--- INFORMATION Enclosed Below ---
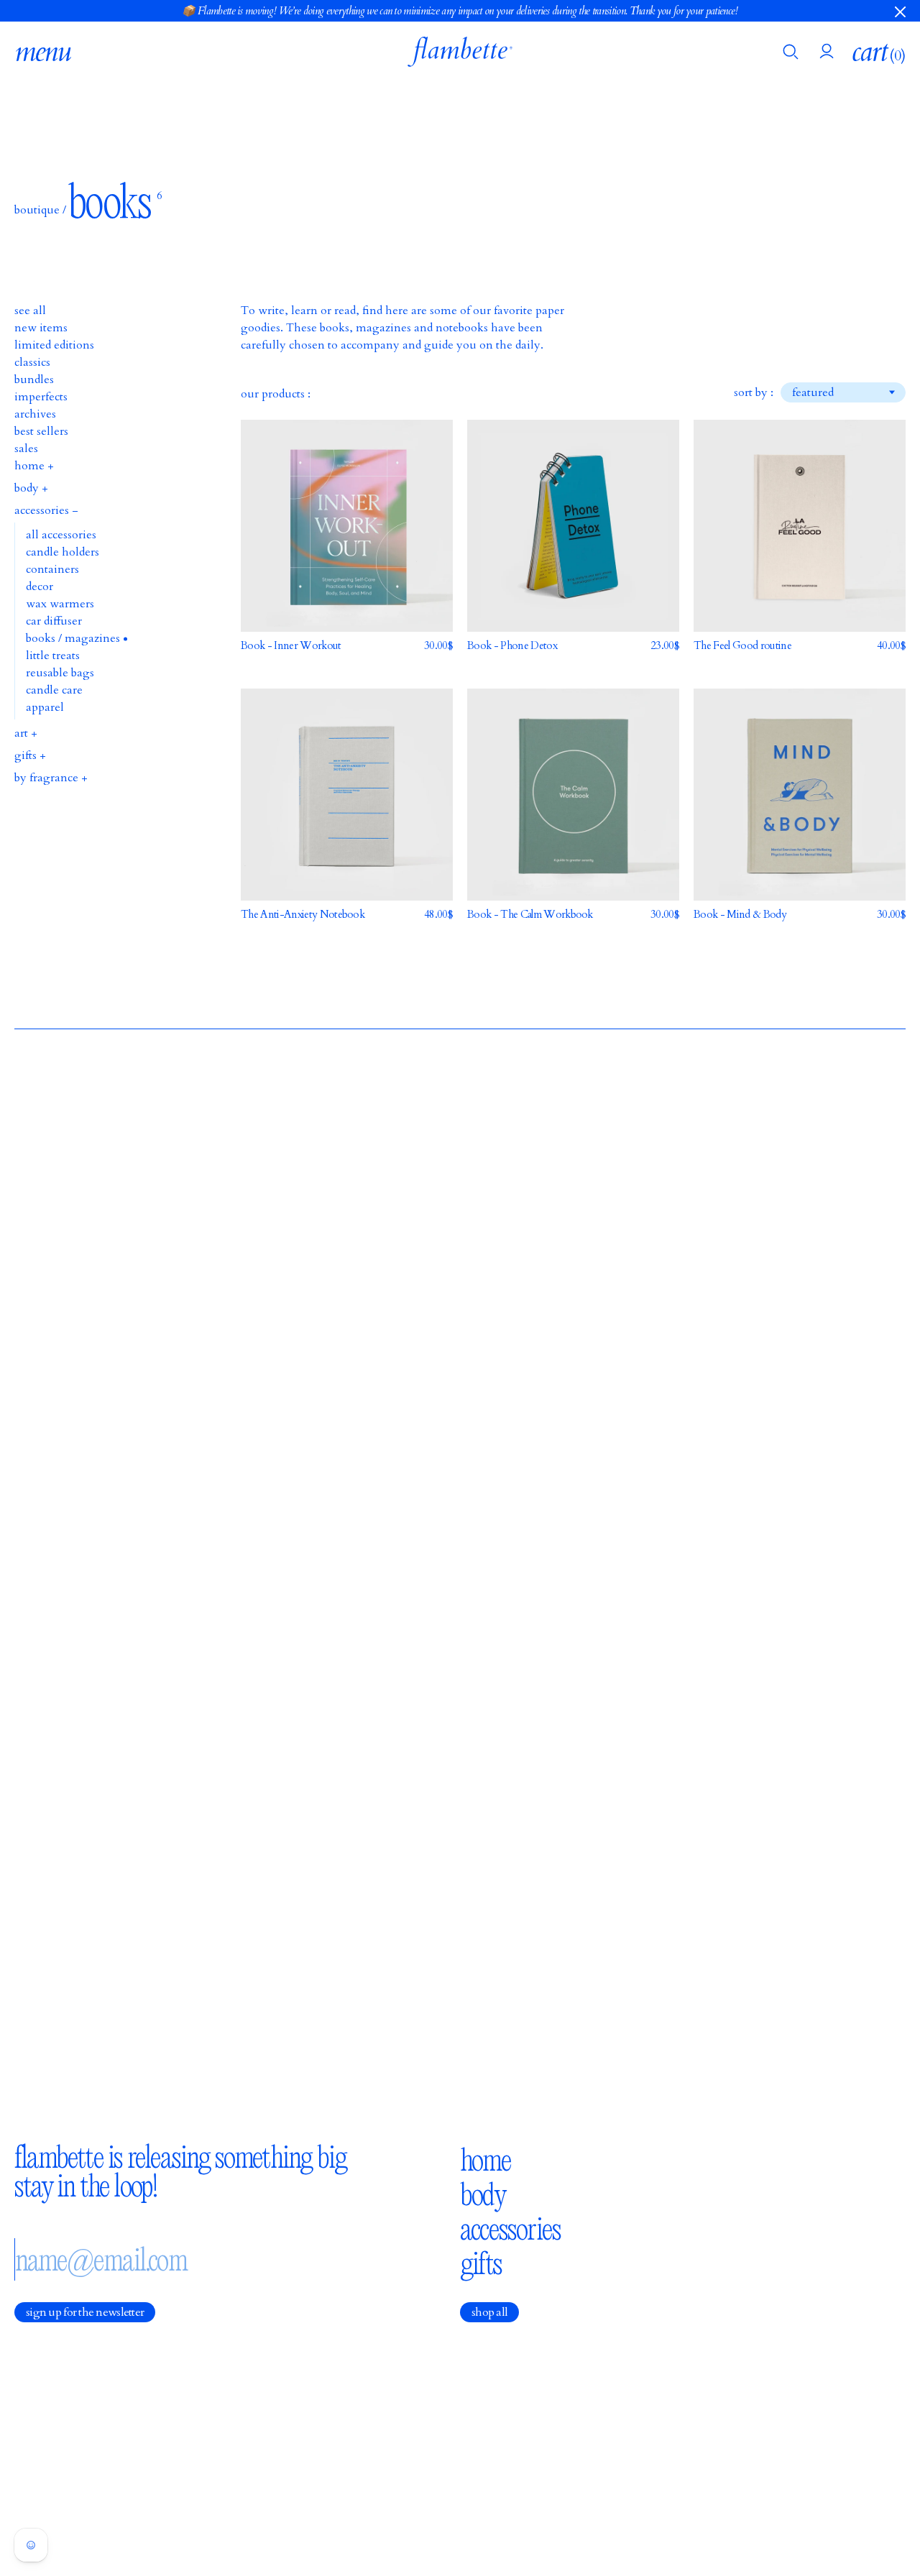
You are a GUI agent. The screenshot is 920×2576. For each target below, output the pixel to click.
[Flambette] (460, 52)
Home (485, 2160)
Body (482, 2194)
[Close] (900, 11)
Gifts (481, 2263)
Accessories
--- End of Enclosed INFORMATION ---
- **TRY IT**
Could you reproduce the records above exactly, leaving out every picture?

- **OUTPUT FOR THIS TASK**
You are a GUI agent. The screenshot is 920×2576. For each target below, output the pixel to click.
[Flambette] (460, 52)
Home (485, 2160)
Body (482, 2194)
[Close] (900, 11)
Gifts (481, 2263)
Accessories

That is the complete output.